Words and phrases like this:

I slyly lifted up my skirt
to give a schoolgirl's view
of virgin mound and pussy lips


The overall feeling was good because...

It conveys the sexiness and fun of fantasy role-playing with your lover.

DP
 
HIV +
by CRaZy ©

I remember once
at height of schoolgirl folly
trying to seduce you
so you leapt,
hollow, trapped, ghastly eyes
glaring in the half-light,
even the nervous giggles
couldn’t hide your repulsion.
In the end we laughed hysterically.

Now the same visage stares
dementia-creeping, wrinkled youth,
sallow-faced, meaningless humour
to ease my embarrassment
transfer my pain,
stop me shaking with the effort
of hiding my revulsion
at your vacant body.
In the end I force a smile.

Treasured the reflected glory
of piano recitals,
turning the pages of Bach
as deftly as your smooth, manicured fingers
teased notes to greater depths,
my mere presence
was all important you said
but true brilliance came long after.
In the end I needed the support.

Avert my mind
from the gnarled claws
contorted by drugs, illness, pain,
cannot bear to think of you
playing St. Johns Cathedral,
that moment of celestial acceptance
descended into hell of waiting
to see if mind or body succumbs first.
In the end I cannot clutch your hands.

Later I recall
fleeting introductions to Greek gods
who completed your manhood
they are absent now
afraid the crystal ball reflection
will shatter their mirage,
it’s my destiny to seduce you
with coffee cake and words of hope.
In the end I must not cry.


*****


I like this poem because it sets the beauty of music and performance spaces against the pain of loss. The complicated relationship between the narrator and the dying friend builts emotional weight in each stanza; the juxtaposition of the missing "greek gods" with whom the AIDS victim was intimate tells much about the intimacy of true friendship.

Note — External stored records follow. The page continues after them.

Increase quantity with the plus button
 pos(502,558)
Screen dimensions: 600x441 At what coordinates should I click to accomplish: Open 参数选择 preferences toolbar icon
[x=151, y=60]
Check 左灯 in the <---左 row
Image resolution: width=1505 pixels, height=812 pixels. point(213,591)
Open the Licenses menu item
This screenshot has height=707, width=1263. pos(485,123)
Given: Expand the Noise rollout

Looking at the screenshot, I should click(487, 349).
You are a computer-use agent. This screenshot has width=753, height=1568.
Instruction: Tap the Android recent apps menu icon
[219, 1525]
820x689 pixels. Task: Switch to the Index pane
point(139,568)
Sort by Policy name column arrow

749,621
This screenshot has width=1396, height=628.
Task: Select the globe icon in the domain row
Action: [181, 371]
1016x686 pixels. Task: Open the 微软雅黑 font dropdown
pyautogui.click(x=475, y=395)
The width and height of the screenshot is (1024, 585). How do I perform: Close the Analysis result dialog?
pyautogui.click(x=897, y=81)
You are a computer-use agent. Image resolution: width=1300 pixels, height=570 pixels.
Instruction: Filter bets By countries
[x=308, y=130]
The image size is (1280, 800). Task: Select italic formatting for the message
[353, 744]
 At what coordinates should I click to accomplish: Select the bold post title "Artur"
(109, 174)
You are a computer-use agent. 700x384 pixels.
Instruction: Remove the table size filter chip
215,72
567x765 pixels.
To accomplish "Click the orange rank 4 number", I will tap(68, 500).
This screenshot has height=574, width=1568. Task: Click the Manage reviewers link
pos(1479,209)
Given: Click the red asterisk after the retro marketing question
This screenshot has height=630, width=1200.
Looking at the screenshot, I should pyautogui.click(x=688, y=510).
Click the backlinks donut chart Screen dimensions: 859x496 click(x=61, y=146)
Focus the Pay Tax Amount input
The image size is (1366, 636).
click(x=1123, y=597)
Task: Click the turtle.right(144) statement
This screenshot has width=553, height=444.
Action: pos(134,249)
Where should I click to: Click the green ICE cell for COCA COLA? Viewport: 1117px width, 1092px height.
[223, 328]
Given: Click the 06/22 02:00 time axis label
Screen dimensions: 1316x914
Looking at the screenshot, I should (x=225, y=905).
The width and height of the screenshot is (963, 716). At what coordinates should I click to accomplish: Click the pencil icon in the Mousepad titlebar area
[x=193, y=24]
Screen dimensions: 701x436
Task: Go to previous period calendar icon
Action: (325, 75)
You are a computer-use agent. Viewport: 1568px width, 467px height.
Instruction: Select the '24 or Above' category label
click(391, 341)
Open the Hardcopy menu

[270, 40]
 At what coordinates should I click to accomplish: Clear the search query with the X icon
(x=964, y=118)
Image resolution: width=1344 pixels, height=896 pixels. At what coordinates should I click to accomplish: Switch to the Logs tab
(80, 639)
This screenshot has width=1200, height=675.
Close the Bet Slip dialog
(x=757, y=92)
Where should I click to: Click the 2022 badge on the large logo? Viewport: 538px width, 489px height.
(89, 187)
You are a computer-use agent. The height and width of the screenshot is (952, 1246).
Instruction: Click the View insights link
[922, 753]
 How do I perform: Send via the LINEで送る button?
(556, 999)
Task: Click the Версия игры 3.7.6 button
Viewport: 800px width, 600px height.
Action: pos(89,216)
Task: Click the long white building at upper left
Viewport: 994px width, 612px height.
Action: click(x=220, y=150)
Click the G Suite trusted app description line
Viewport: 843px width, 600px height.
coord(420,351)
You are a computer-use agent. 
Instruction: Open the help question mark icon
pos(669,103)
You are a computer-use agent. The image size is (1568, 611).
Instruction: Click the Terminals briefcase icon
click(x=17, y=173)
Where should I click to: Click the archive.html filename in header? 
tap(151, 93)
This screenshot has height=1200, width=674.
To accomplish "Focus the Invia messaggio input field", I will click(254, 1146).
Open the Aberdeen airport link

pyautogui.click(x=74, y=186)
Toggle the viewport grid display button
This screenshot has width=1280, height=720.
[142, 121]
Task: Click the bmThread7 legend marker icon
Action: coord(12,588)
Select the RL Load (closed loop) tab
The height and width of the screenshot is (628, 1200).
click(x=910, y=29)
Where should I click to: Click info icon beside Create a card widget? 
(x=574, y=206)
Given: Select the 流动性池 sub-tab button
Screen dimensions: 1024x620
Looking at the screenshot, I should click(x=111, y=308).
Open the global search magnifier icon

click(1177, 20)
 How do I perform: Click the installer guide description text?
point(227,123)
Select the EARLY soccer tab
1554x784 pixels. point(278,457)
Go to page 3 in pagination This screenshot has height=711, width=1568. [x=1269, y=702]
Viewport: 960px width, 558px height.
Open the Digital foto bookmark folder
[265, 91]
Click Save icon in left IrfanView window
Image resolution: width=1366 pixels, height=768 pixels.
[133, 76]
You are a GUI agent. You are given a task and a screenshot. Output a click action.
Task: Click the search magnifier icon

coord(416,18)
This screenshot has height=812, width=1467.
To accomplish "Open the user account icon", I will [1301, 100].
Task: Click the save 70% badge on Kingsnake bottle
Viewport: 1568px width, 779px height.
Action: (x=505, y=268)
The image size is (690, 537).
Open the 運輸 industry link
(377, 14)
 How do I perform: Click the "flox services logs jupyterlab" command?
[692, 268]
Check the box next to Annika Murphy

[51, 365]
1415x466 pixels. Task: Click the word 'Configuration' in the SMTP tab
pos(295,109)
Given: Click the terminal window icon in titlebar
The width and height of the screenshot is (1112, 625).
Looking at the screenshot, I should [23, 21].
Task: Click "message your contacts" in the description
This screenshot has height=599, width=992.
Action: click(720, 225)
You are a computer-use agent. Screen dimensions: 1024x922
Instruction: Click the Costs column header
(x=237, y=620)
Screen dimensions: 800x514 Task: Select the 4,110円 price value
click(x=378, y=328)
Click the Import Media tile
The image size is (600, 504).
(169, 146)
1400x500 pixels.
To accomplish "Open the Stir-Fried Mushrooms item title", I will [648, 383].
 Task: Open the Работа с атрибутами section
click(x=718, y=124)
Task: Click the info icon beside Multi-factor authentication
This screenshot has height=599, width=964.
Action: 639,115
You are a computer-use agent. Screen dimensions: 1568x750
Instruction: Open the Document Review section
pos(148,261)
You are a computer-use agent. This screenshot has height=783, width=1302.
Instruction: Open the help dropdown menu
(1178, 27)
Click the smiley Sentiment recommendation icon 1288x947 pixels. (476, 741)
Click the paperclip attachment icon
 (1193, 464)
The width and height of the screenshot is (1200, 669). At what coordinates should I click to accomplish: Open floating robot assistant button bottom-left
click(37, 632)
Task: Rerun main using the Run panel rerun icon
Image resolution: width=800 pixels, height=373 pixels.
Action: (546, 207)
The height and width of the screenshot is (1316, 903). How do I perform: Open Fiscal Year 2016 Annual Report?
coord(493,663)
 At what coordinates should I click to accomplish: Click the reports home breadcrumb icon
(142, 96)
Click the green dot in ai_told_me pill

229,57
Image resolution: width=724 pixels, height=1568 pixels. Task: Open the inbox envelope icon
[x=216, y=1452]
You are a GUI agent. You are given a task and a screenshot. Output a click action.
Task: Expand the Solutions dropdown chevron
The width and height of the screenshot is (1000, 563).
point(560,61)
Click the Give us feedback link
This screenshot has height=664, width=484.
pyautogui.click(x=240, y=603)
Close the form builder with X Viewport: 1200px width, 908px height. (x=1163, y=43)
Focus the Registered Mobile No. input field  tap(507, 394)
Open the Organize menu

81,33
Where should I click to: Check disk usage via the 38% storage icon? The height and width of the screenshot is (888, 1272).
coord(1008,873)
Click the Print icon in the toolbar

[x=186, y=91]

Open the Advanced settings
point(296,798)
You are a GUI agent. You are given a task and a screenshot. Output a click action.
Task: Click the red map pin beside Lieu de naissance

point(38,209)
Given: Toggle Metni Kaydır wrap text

The images convey the loss of perfection, the death of beauty, which works for the overall idea of heartbreak and tragic ends. The refrain gives it coherence and unity while incrementally adding to the accumulating hurt the author conveys to the reader.

Yes, it's been read before, and likely seen by many. But, it's a good exemplar for non-erotic poems that *work*.
 
A Dance
by
a look of desire reflects in soft green eyes
a soft smile spreads across sensuous lips
a smouldering lust burning deep within

hand slowly trailing between her breasts
caressing the soft curves of her belly
gently resting on her rounded hip

fingertips play on her taut thighs
hips rock slowly in small circles
holding his powerful gaze

painted nails tracing upturned breasts
nipples pushing out into firm buds
straining the confining fabric

breasts with harden tips arch at him
swollen in anticipation of a touch
she pauses just out of reach

her fragrance weaves its way through him
her dance is he knows for him alone
she sees just him her eyes afire

she melts in true submission to her knees
her wrists crossed she lifts her arms
begging for her Master’s touch


http://literotica.com/stories/showstory.php?id=30645

WOW! Look what I found.
I like this poem because...
I thought it worked well when the poet used... her fragrance weaves it's way to hum, subtle but it works. This poem uses what I like in poetry. Our senses. Smell, (fragrance) touch, (painted nails tracing upturned breasts) sight, (a look of desire reflects in soft green eyes) So many images that formed a picture of what she looked like, what she is doing. Very expressive.

The overall feeling was good because...To me I felt the sensuous, provocative dance that she does just for Him. I was able to imagine/visualise through the words the dance, her body shape, her Master's presence. The final verse was great.
"she melts in true submission to her knees
her wrists crossed she lifts her arms
begging for her Master’s touch"

Melts, a good word to use here. Fluid motion from the dance to supplicating herself at her Master's feet begging for his touch.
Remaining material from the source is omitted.